Please copy the Lile case summary between "Lile (Voided Entry" and "creditable military service.", inclusive, swapping "VA benefits" for "veterans' benefits" wherever it appears.

## DOCUMENT TEXT
◆ ◆ ◆ ◆

"It is the duty of the people to care for him who shall have borne the battle, his widow, and orphan."
-Abraham Lincoln

Thursday, April 25, 2024

Lile (Voided Entry to the Service and VA benefits)

Lile v. McDonough, Case Number 21-6977, decided April 11, 2024 involves basic entitlement to VA benefits requiring creditable military service.

The veteran enlisted in the Army in September 1979 denying a conviction of any crime, but this was untrue.  Ultimately, the Army learned of two convictions and released the veteran due to a fraudulent entry in April 1980.  The question was whether his voided enlistment was equivalent to a dishonorable discharge.  The Board found discharge for concealment of a conviction by [a] civil court which would have prevented enlistment will be held to be under dishonorable conditions, and therefore a bar to VA benefits.  Id. at *2.

This was a novel issue before the Veterans Court, which also had not been addressed by the Federal Circuit.  The Court held:

“while VA is bound by a service department's act of voiding an enlistment as well as its determination of the dates of a person's entry and separation, VA must conduct an independent assessment of whether a claimant subject to a voided enlistment is eligible for VA benefits.  Specifically, VA must determine benefits eligibility by applying 38 C.F.R. § 3.14, most significantly subsections (a) and (b).  If VA determines that a claimant's voided enlistment falls under subsection (b), its work is done because such a claimant is categorically not eligible for benefits under the regulation.  In contrast, if VA determines that a claimant's voided enlistment comes within the ambit of subsection (a), then VA must proceed to assess the character of the claimant's service (assuming the service department left the period of service subject to the void enlistment uncharacterized, as should be the norm in a voided enlistment) and whether it bars entitlement to benefits under the appropriate provisions of 38 C.F.R. § 3.12.”

Id. at *2.  The Court noted the Board did not use this legal framework and as a result the decision should be set aside and remanded for a new adjudication by the Board.

◆ ◆ ◆ ◆

## DATA LINES
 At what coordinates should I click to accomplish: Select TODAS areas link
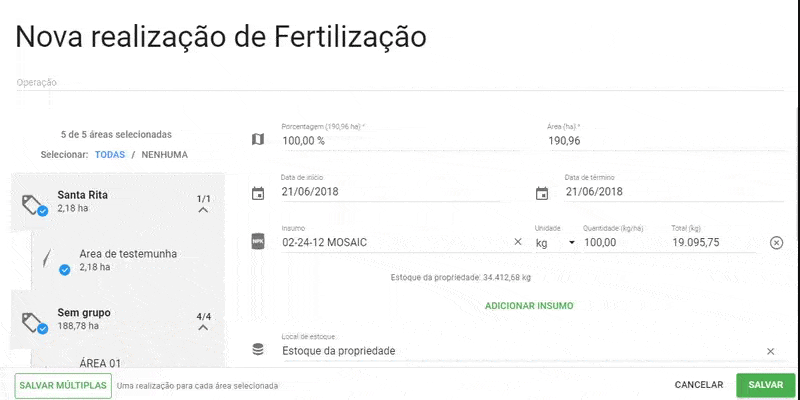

◆ ◆ ◆ ◆

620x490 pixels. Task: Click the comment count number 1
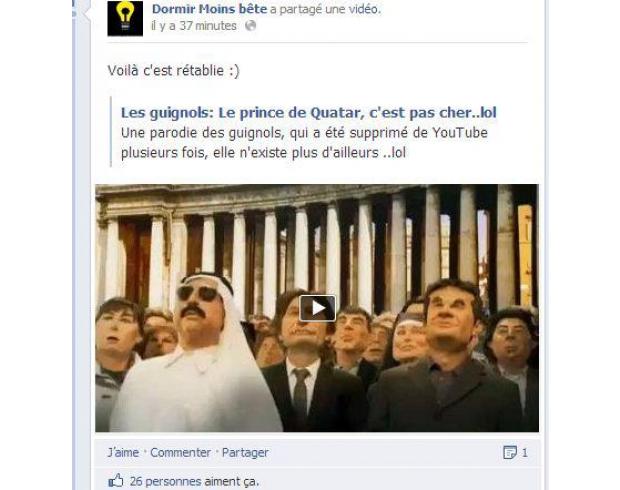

◆ ◆ ◆ ◆

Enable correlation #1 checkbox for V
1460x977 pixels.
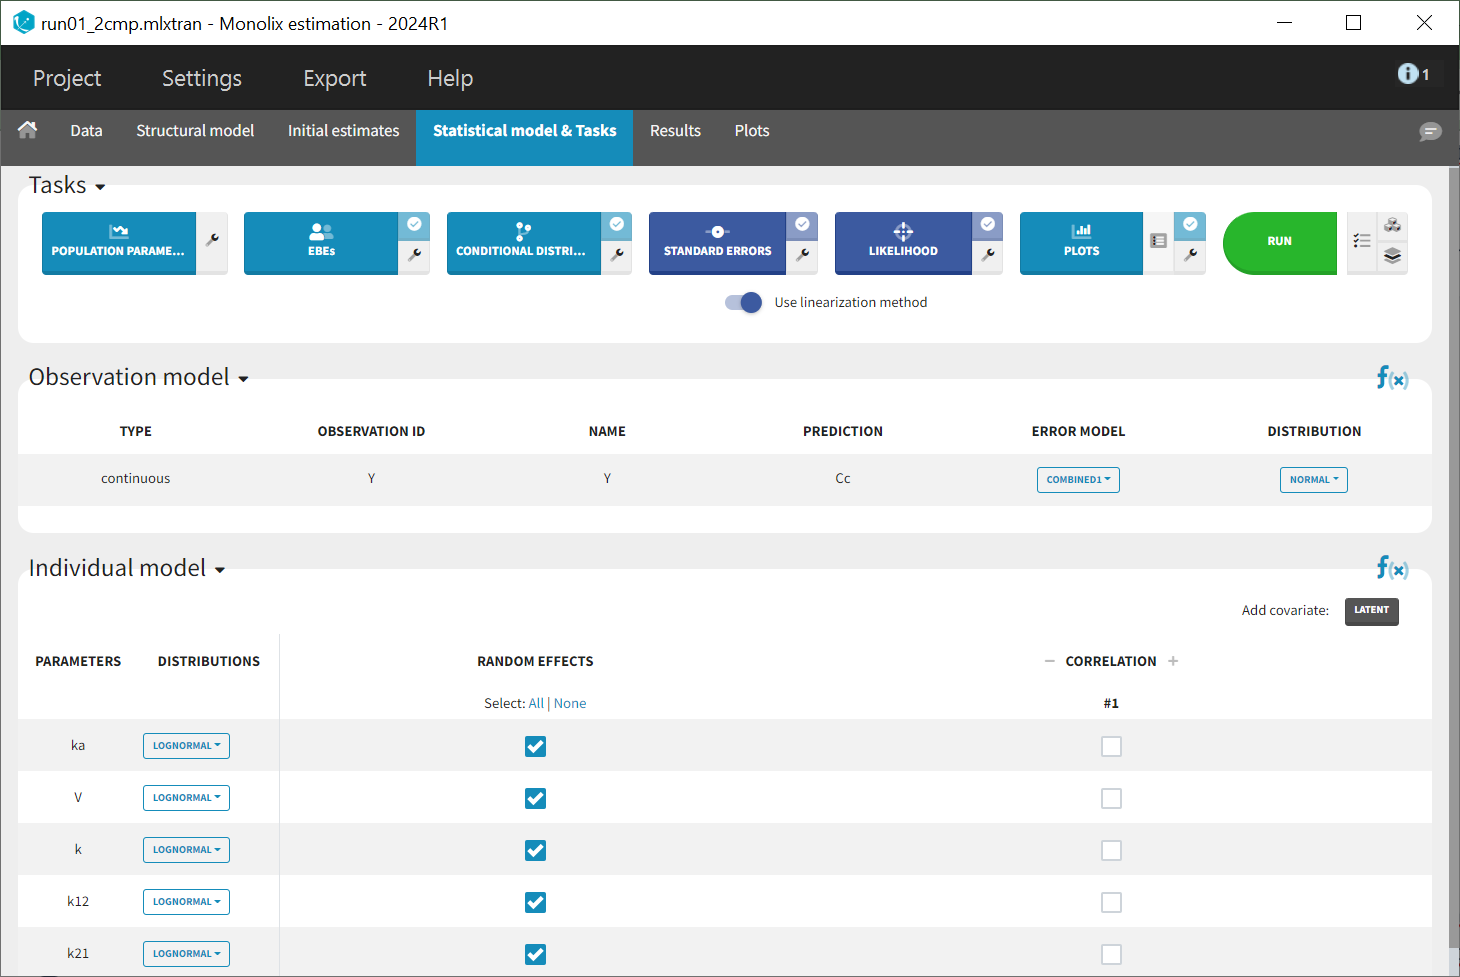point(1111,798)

◆ ◆ ◆ ◆

## RESPONSE
Lile (Voided Entry to the Service and veterans' benefits)

Lile v. McDonough, Case Number 21-6977, decided April 11, 2024 involves basic entitlement to veterans' benefits requiring creditable military service.